Get Flexible: The Pros and Cons of Using Flexible 3D Printer Filament

In a competitive 3D printing market, companies are always looking for new ways to stand out from the pack.

One way to do this is by offering flexible 3D printer filament. But is it worth the extra cost?

In this article we'll look at the pros and cons of using flexible 3D printer filament. We'll also discuss how it's made and some common applications for flexible 3D printer filament.

What is Flexible 3D Printer Filament?

Flexible filaments are made from a thermoplastic material that can be melted and extruded through an FDM 3D printer. When cooled down, the material becomes hard and rigid again. This makes it possible to print objects with complex geometries or very thin walls without any support material required.

While flexible 3D printer filament may not be as popular as PLA and ABS, it can be a useful addition to your 3D printing toolbox. Flexible filaments are usually made of polyurethane or TPU (thermoplastic polyurethane). They are great for making prototypes, tools, and even toys.

Pros of using flexible 3D printer filament:

Prints objects with complex geometries

Flexible 3D printing is a very new technology that has been gaining popularity over the last few years.

This type of filament is made from materials such as Nylon, TPU, and PVA. These materials are designed to bend and flex but not break.

The main benefit of using flexible 3D printer filament is that you can print out items that have more than one function. You can make something that can be a keychain, phone strap or even a bracelet!

Another benefit of using flexible 3D printer filament is that it is much easier to print. You don't need any special equipment or extra steps in order to get your prints done properly. This makes it an ideal material for beginners who are just learning how to use their printer properly.

Flexible 3D printer filament also comes in different colors so you can color coordinate with whatever project you are working on at the time. The color options are not limited just to solid colors either - there are also translucent options available for those who want their creations to have more detail than just a single color would allow for.

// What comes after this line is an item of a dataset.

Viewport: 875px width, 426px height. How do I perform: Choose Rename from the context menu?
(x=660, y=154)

Flexible filaments have many applications in various industries. For example, they can be used to make medical devices, toys, prototypes, and even clothing.

Flexible filaments can also be used to make parts that are more comfortable than rigid plastic ones. The flexibility allows them to conform to the human body without causing discomfort or injury.

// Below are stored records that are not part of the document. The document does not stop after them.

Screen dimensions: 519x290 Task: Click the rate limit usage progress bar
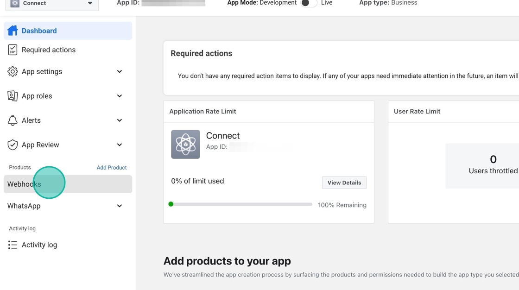click(241, 204)

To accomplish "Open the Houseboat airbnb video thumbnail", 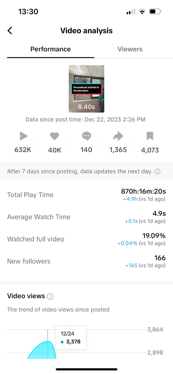I will click(87, 89).
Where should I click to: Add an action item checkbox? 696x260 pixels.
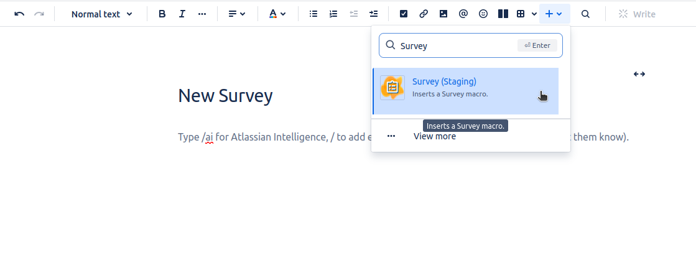pyautogui.click(x=404, y=14)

Cons of using flexible 3D printer filament

Flexible 3D printer filament is not as strong as rigid filaments such as ABS (Acrylonitrile butadiene styrene), which is commonly used in household appliances like printers and vacuum cleaners. This means that it may break under high stress or strain conditions such as bending it too much or dropping it on the floor from a height.

If your goal is to create rigid parts or if you want your final product to be stiffer than it would be with PLA or ABS, then flexible filament isn't the right choice for you. The main disadvantage of using this kind of filament is that your finished product will be less durable than one made out of more common materials like PLA or ABS.

Flexible material is more expensive than standard materials like PLA and ABS because of the difficulty involved in making it. It requires more steps in the manufacturing process and uses more machinery than standard materials do, which drives up costs.

The biggest downside of flexible filament is its tendency to warp when it cools. This means that the item you've printed may not come out exactly as expected because it will have warped during printing or post-processing. The warping can also cause defects in your print job if you're not careful.

Besides, it requires a higher extrusion temperature than other materials do — typically around 240°C (464°F). This means that your printer will have to run hotter than normal while extruding the filament through its nozzle, which could potentially damage certain parts of your machine over time if you don't take proper precautions.